3 to 3 hard coating layers consisting of a layer, a third layer, and a fourth layer
In a surface-coated tungsten carbide based cemented carbide cutting tool formed by laminating with an average layer thickness of 0 μm, the first layer in contact with the substrate surface is titanium nitride having a granular crystal structure, and the second layer is a vertically grown crystal. Titanium carbonitride having a structure, the third layer is composed of titanium carbonate or titanium oxycarbonitride having a granular crystal structure, and the fourth layer is composed of aluminum oxynitride having an amorphous structure or a granular crystal structure. A surface-coated tungsten carbide-based cemented carbide cutting tool having a hard coating layer with excellent interlayer adhesion. 2. The first layer, the second layer, and the second layer on the surface of the tungsten carbide-based cemented carbide substrate which is wholly homogeneous, or the tungsten carbide-based cemented carbide substrate which has a binder phase enriched zone in the surface layer portion.

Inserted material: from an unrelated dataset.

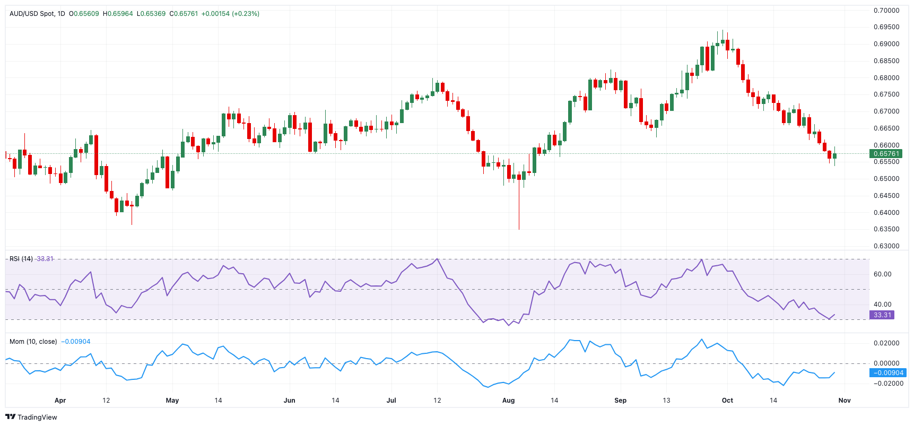The image size is (914, 426).
Task: Click the Nov time axis label
Action: coord(845,401)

A surface-coated tungsten carbide-based cemented carbide cutting tool comprising a hard coating layer formed of a layer, a third layer, a fourth layer, and a fifth layer, each having an average layer thickness of 3 to 30 μm. The contacting first layer is titanium nitride having a granular crystal structure, the second layer is titanium carbonitride having a vertically elongated crystal structure, and the third layer is titanium carbonate or titanium oxycarbonitride having a granular crystal structure. A surface coating having excellent interlayer adhesion with a hard coating layer, characterized in that four layers are composed of aluminum oxynitride having an amorphous structure or a granular crystal structure, and the fifth layer is composed of titanium nitride having a granular crystal structure. Cutting tool made of tungsten carbide based cemented carbide.